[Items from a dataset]

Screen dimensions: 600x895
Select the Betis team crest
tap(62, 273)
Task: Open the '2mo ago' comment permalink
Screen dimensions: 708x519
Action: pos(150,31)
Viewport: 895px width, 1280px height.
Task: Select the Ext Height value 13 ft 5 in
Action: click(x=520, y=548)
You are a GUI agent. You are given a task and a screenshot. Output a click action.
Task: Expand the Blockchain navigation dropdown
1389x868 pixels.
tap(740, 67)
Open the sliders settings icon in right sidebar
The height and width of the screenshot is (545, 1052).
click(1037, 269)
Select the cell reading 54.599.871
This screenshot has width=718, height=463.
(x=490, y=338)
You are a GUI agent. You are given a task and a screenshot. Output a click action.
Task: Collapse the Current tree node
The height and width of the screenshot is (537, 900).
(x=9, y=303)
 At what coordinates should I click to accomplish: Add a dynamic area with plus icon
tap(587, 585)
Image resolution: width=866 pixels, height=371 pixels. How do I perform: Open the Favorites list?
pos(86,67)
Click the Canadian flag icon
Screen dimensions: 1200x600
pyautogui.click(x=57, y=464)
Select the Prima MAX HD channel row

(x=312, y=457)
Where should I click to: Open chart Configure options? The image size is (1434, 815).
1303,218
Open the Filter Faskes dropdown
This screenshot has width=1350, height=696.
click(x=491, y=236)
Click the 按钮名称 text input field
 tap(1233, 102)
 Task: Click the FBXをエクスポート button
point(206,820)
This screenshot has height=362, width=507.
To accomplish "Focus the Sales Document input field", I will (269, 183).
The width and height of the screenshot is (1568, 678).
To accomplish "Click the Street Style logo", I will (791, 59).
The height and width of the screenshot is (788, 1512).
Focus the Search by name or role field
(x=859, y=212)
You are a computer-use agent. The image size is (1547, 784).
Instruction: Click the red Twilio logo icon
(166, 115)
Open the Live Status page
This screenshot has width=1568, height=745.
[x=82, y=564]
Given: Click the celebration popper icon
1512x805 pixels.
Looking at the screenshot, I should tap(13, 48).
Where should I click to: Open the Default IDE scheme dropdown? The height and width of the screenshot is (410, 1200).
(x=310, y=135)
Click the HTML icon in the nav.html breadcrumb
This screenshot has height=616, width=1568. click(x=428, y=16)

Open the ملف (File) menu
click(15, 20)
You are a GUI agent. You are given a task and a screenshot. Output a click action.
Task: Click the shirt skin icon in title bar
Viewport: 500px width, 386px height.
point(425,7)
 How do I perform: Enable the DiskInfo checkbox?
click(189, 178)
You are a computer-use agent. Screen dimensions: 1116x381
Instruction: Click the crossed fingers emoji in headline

■ Task instructions:
Reproduce every one of the entries above word for word, leaving nothing out and changing nothing.

■ Exercise result:
Screen dimensions: 600x895
Select the Betis team crest
tap(62, 273)
Task: Open the '2mo ago' comment permalink
Screen dimensions: 708x519
Action: pos(150,31)
Viewport: 895px width, 1280px height.
Task: Select the Ext Height value 13 ft 5 in
Action: click(x=520, y=548)
You are a GUI agent. You are given a task and a screenshot. Output a click action.
Task: Expand the Blockchain navigation dropdown
1389x868 pixels.
tap(740, 67)
Open the sliders settings icon in right sidebar
The height and width of the screenshot is (545, 1052).
click(1037, 269)
Select the cell reading 54.599.871
This screenshot has width=718, height=463.
(x=490, y=338)
You are a GUI agent. You are given a task and a screenshot. Output a click action.
Task: Collapse the Current tree node
The height and width of the screenshot is (537, 900).
(x=9, y=303)
 At what coordinates should I click to accomplish: Add a dynamic area with plus icon
tap(587, 585)
Image resolution: width=866 pixels, height=371 pixels. How do I perform: Open the Favorites list?
pos(86,67)
Click the Canadian flag icon
Screen dimensions: 1200x600
pyautogui.click(x=57, y=464)
Select the Prima MAX HD channel row

(x=312, y=457)
Where should I click to: Open chart Configure options? The image size is (1434, 815).
1303,218
Open the Filter Faskes dropdown
This screenshot has width=1350, height=696.
click(x=491, y=236)
Click the 按钮名称 text input field
 tap(1233, 102)
 Task: Click the FBXをエクスポート button
point(206,820)
This screenshot has height=362, width=507.
To accomplish "Focus the Sales Document input field", I will (269, 183).
The width and height of the screenshot is (1568, 678).
To accomplish "Click the Street Style logo", I will (791, 59).
The height and width of the screenshot is (788, 1512).
Focus the Search by name or role field
(x=859, y=212)
You are a computer-use agent. The image size is (1547, 784).
Instruction: Click the red Twilio logo icon
(166, 115)
Open the Live Status page
This screenshot has width=1568, height=745.
[x=82, y=564]
Given: Click the celebration popper icon
1512x805 pixels.
Looking at the screenshot, I should tap(13, 48).
Where should I click to: Open the Default IDE scheme dropdown? The height and width of the screenshot is (410, 1200).
(x=310, y=135)
Click the HTML icon in the nav.html breadcrumb
This screenshot has height=616, width=1568. click(x=428, y=16)

Open the ملف (File) menu
click(15, 20)
You are a GUI agent. You are given a task and a screenshot. Output a click action.
Task: Click the shirt skin icon in title bar
Viewport: 500px width, 386px height.
point(425,7)
 How do I perform: Enable the DiskInfo checkbox?
click(189, 178)
You are a computer-use agent. Screen dimensions: 1116x381
Instruction: Click the crossed fingers emoji in headline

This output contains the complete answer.